**Directions for this task**
Everything from the line with "Instruction: Select the" through the final line of the listing below must be retyped exactly, apart from the pictures.

**Supplied records**
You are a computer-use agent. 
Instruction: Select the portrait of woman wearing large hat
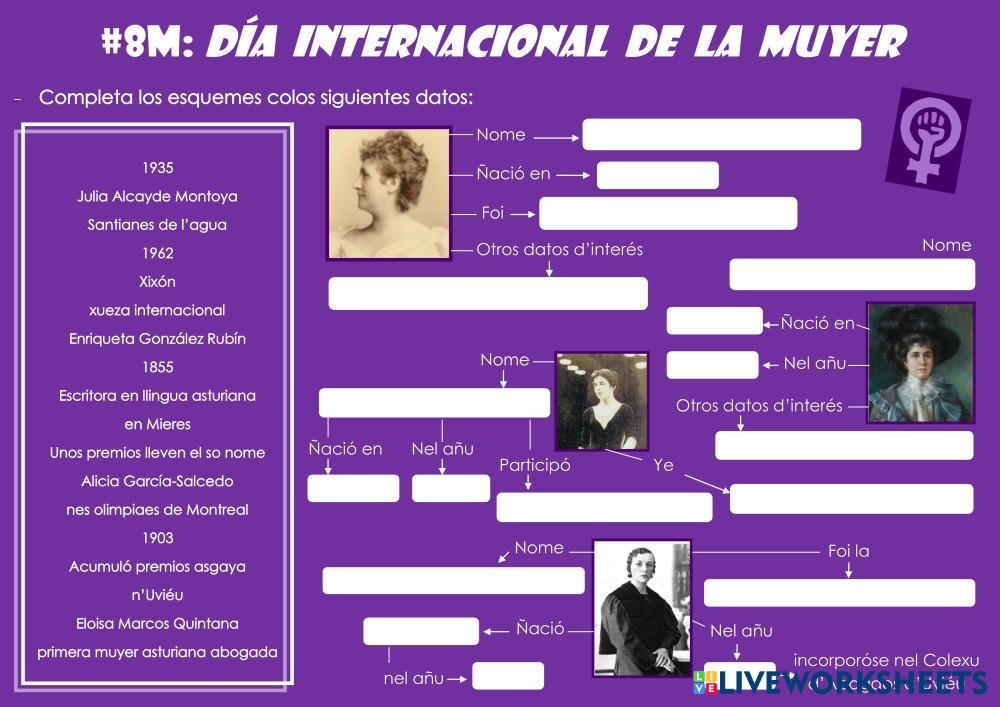(920, 363)
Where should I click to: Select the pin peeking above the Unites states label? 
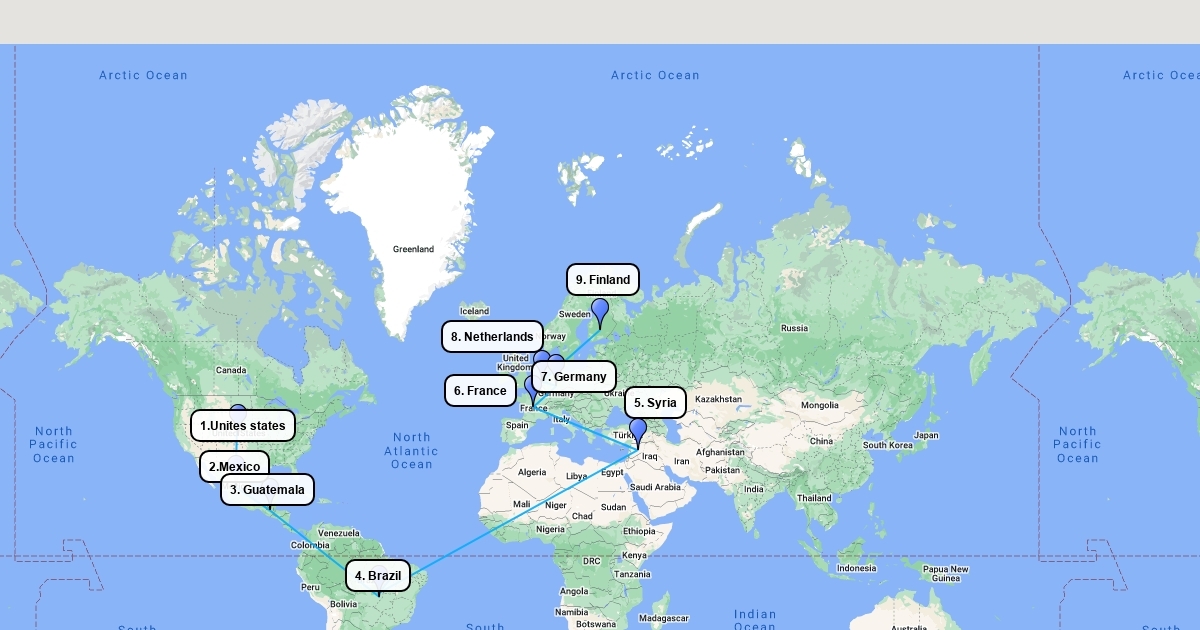pos(238,409)
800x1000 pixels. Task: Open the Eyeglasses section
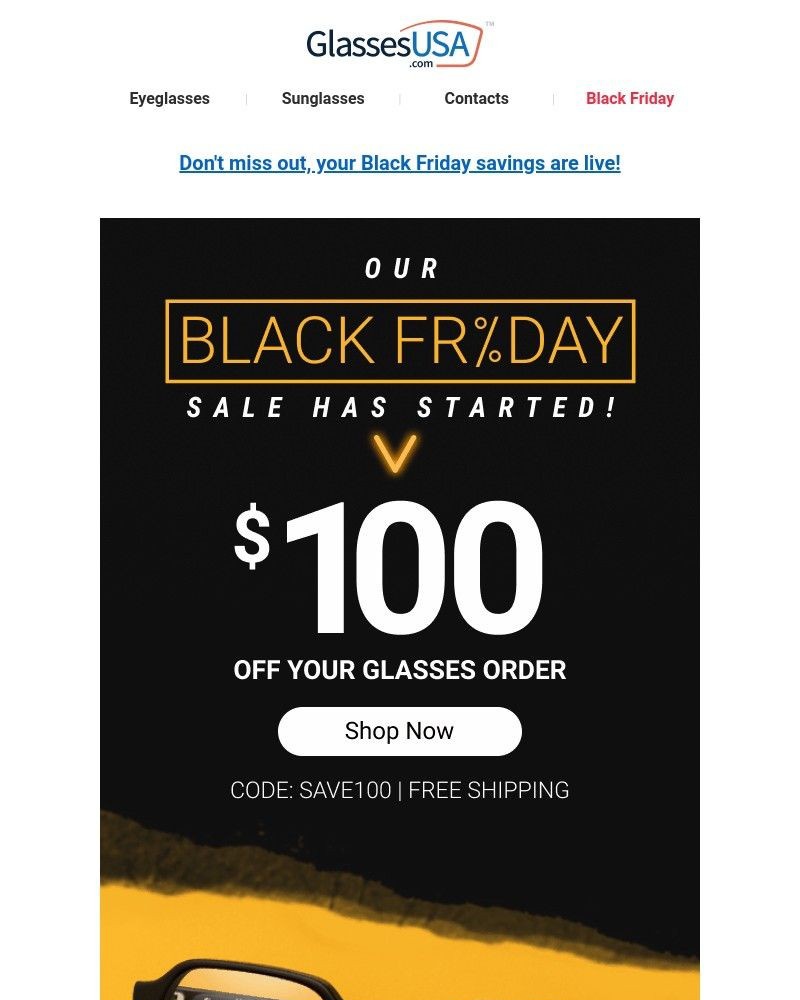[x=168, y=98]
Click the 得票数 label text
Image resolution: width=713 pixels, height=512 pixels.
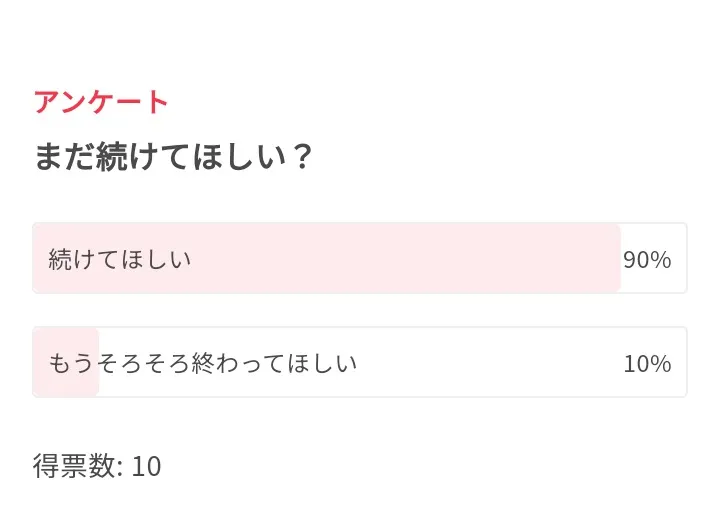point(73,466)
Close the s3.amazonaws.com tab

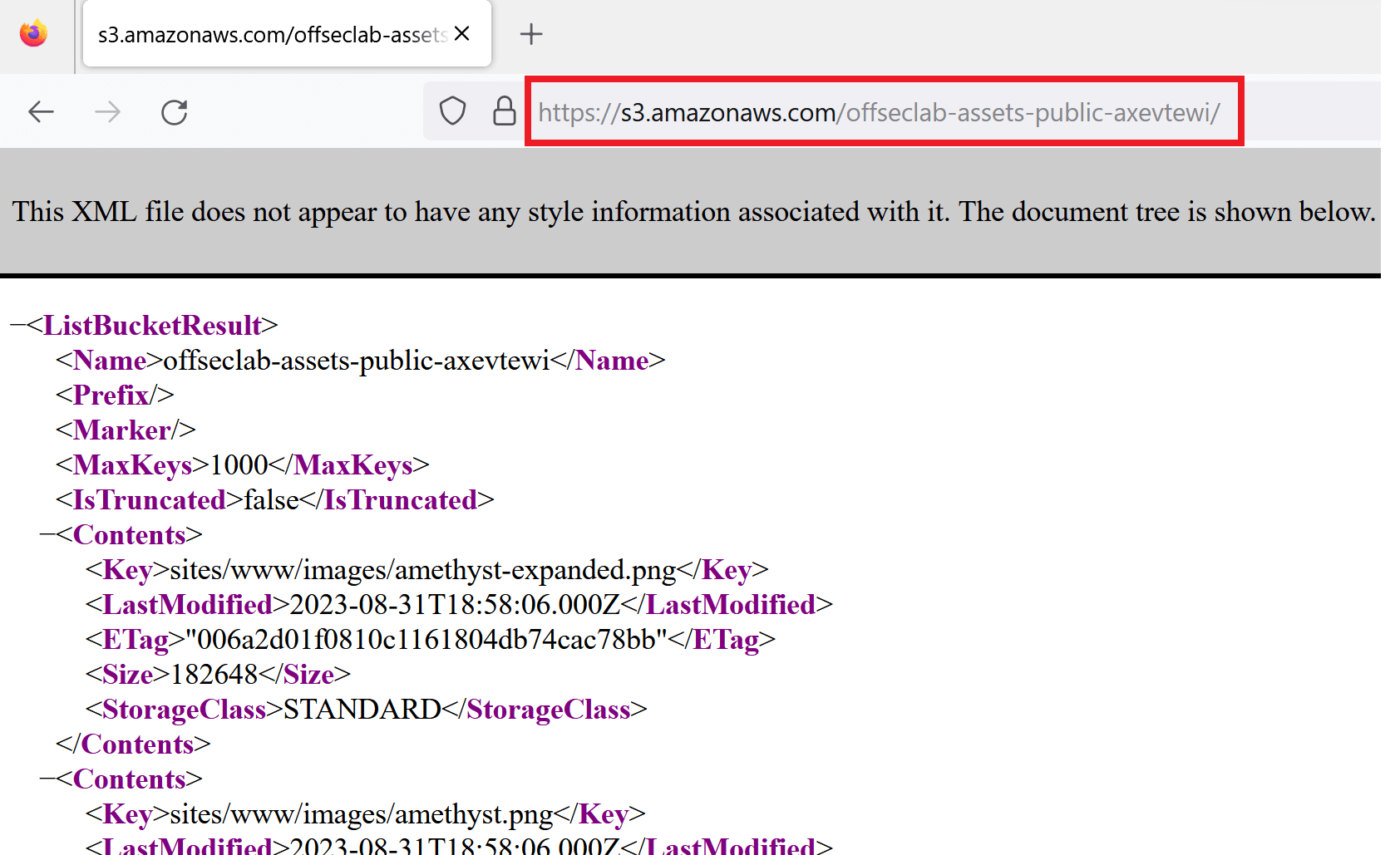(x=462, y=34)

**Answer for this exercise**
Instruction: Select the portrait of woman wearing large hat
(920, 363)
Where should I click to: Select the pin peeking above the Unites states label? 
pos(238,409)
800x1000 pixels. Task: Open the Eyeglasses section
[x=168, y=98]
Click the 得票数 label text
Image resolution: width=713 pixels, height=512 pixels.
point(73,466)
Close the s3.amazonaws.com tab

(x=462, y=34)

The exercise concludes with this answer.